TASK REQUIREMENTS →
A: Reproduce the part of the blog post about Nelson Mandela's death starting at "The TV in the" and ending at "so, sweet oblivion.".
B: Resume the blog post about Nelson Mandela's death, picking up after its final sentence.

SOURCE EXTRACT →
:::

Posts Tagged ‘glorious human achievement

06
Dec
13

Our Father

nelson-mandelaI found out late, probably around 2am when J-Rab checked her phone whilst feeding our baby girl. She turned to me and said the words every South African has known were coming for the last six months.

“Nelson Mandela has died.”

I lay in bed staring at the ceiling, listening to the gale force winds of Vredehoek blowing the South Africa I have always known away.

I was six years old when he was released from prison. I was ten when he was sworn in as president. I was fourteen when his presidency ended, twenty when he retired from public life, twenty seven when he was first hospitalised. I am now thirty.

I don’t remember what I said to J-Rab when she told me, I don’t think much. I’m not sure what there is to say. She fed our cub in silence, gently laid her down in her cot next to the bed and soothed her back to sleep.

In the half light streaming in from the bathroom, I saw J-Rab wipe her cheek.

This morning I rose early to go to gym and experienced the first wave of media dedicated to him – it was the speech he gave at his inauguration – “Let there be justice for all… Let there be peace for all… Let freedom reign…”

The TV in the gym change room was showing a vigil in London attended by a handful of South African expats. I watched for a long time, other people gathered around the TV too, we didn’t say anything to one another, we didn’t have to.

I trained hard. The gym is my church, it’s the place I go to shut out the world, the first place I run to when I need to escape. I go deep into the darkness and it welcomes me as it always does with burning intensity and, for an hour or so, sweet oblivion.

:::

STUDY MATERIAL →
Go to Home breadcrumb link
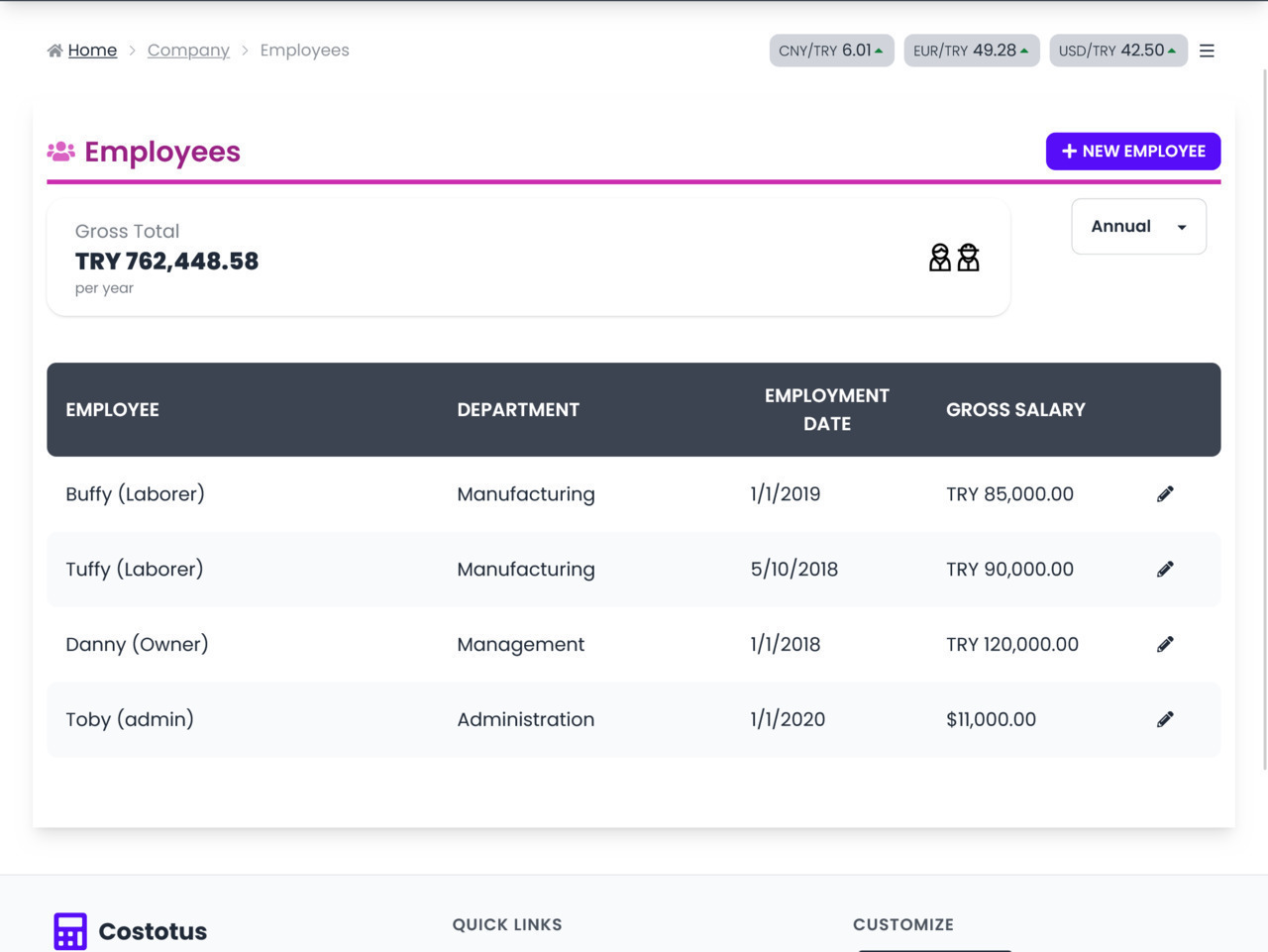Image resolution: width=1268 pixels, height=952 pixels. 92,51
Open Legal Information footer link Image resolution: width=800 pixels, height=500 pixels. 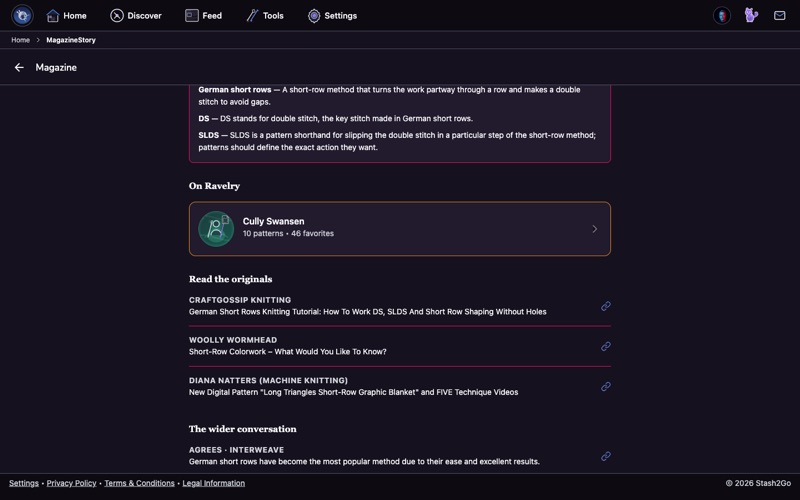pos(213,483)
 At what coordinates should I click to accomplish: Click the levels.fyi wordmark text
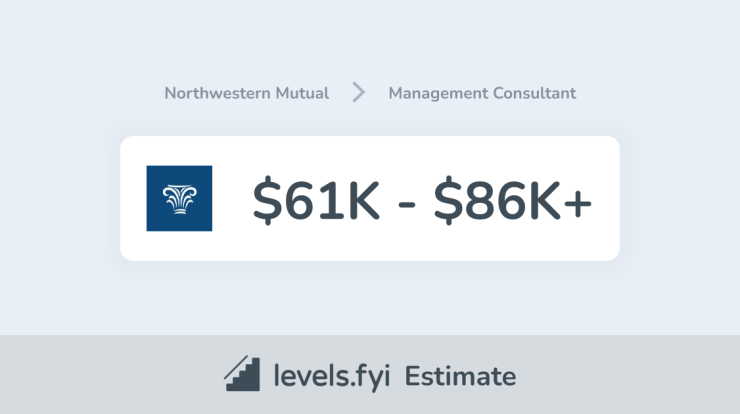[332, 376]
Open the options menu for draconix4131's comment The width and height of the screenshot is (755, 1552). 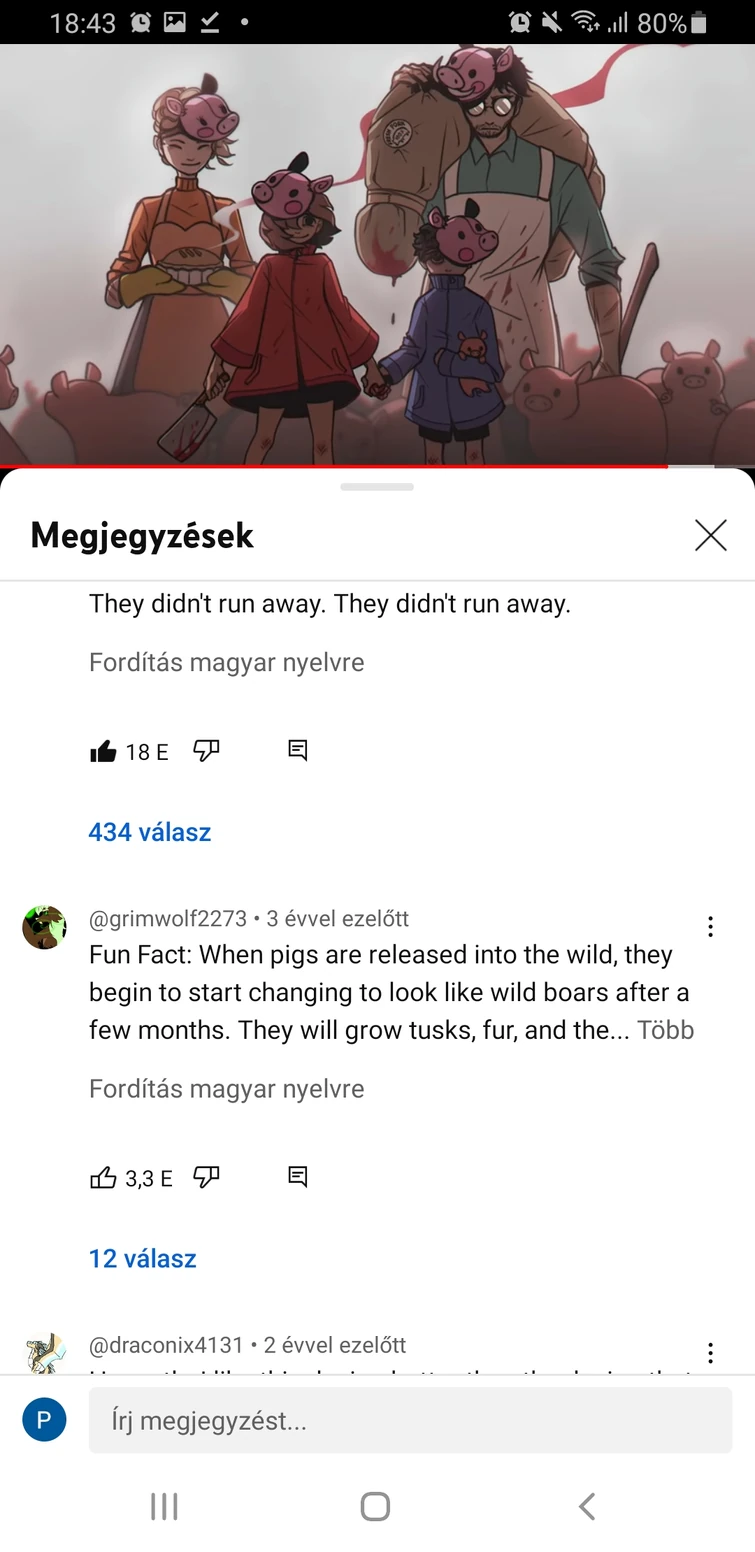[x=710, y=1353]
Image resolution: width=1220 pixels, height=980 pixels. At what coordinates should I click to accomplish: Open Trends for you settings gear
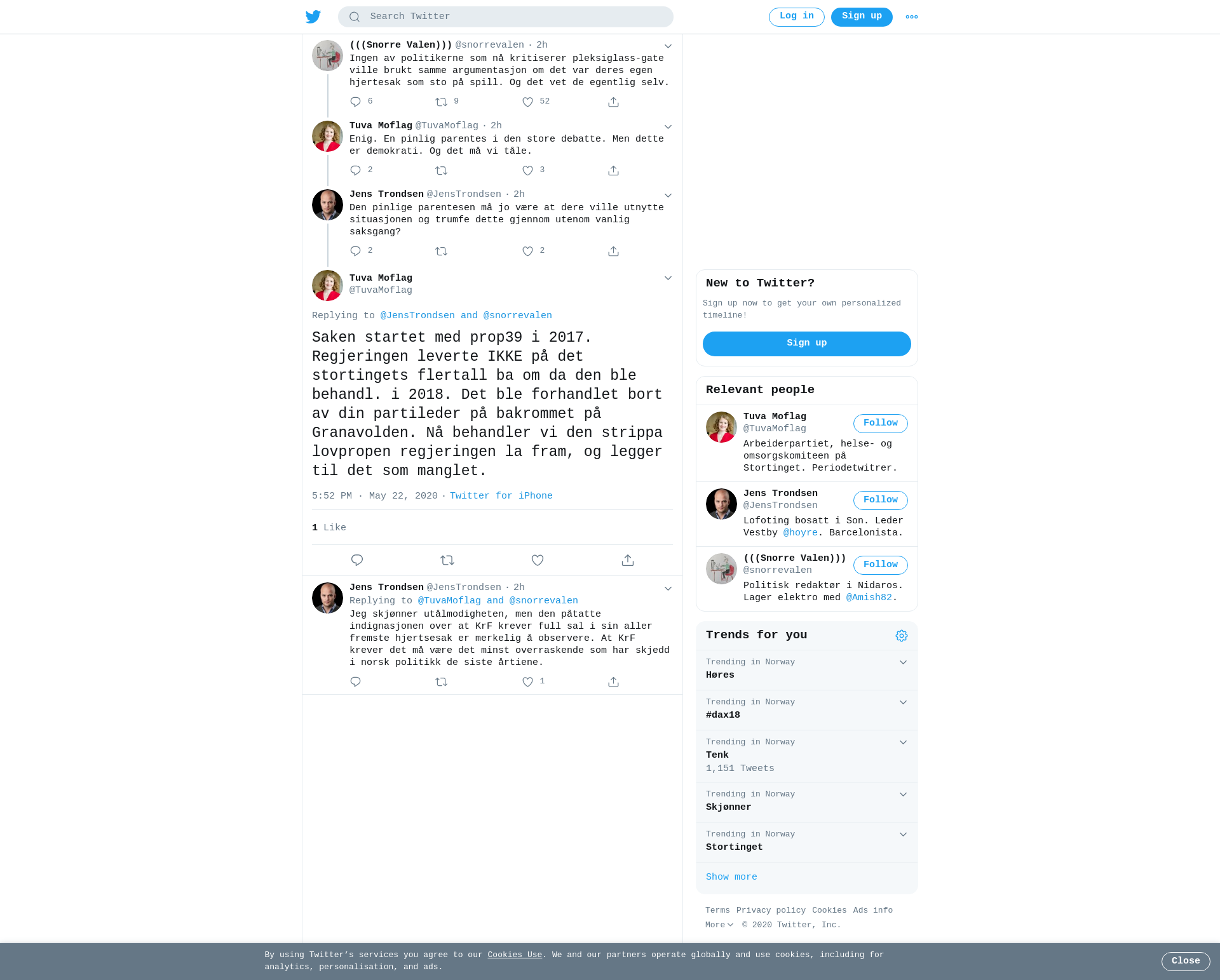(x=902, y=636)
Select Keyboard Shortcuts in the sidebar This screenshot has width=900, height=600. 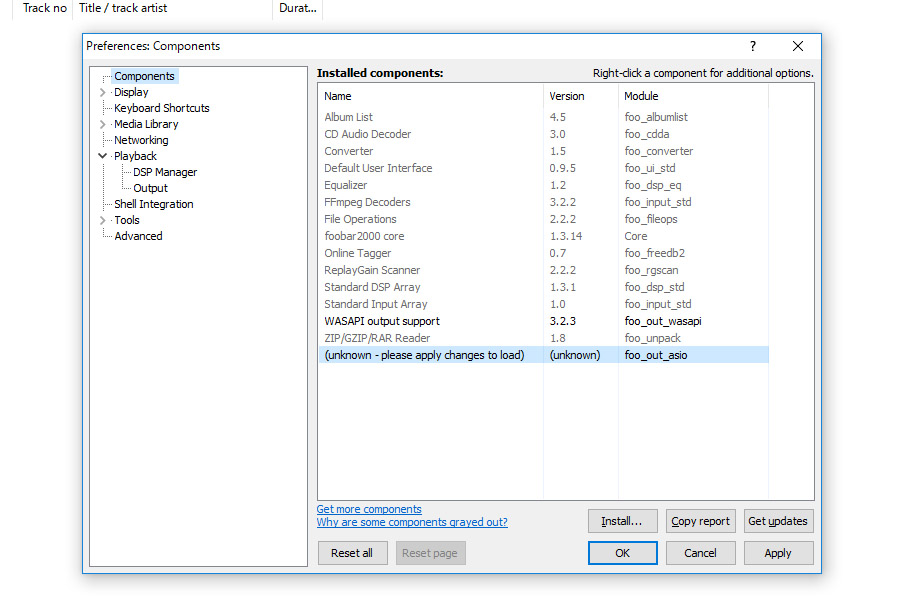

:::

RESPONSES IN ORDER →
A:
The TV in the gym change room was showing a vigil in London attended by a handful of South African expats. I watched for a long time, other people gathered around the TV too, we didn’t say anything to one another, we didn’t have to.

I trained hard. The gym is my church, it’s the place I go to shut out the world, the first place I run to when I need to escape. I go deep into the darkness and it welcomes me as it always does with burning intensity and, for an hour or so, sweet oblivion.

B:
But even in the throes of it, I couldn’t push the thoughts of this staggering loss out of my mind.

When I came back home, I found J-Rab trying desperately to sleep and our little one thrashing around joyfully in the bed next to her, burbling baby nonsense and smiling from ear to ear.

That was the hardest part of a day that I know is only going to get harder – seeing my daughter lying there, all of 3 months old, and knowing that she will never know a world in which Nelson Mandela is alive.

I’ll leave the biographies and the detailed stories of his life and tributes to the people who are better versed to write them.

All I know is that we lost more than a statesman last night, we lost more than a politician, more than a freedom fighter, more than a leader.

We lost a father, and my prayer for the sons and daughters he left behind is that we never forget the sacrifices he made for us, nor the hope he carried in his heart for the future of this beautiful, haunted country.

May the sun never set on so glorious a human achievement.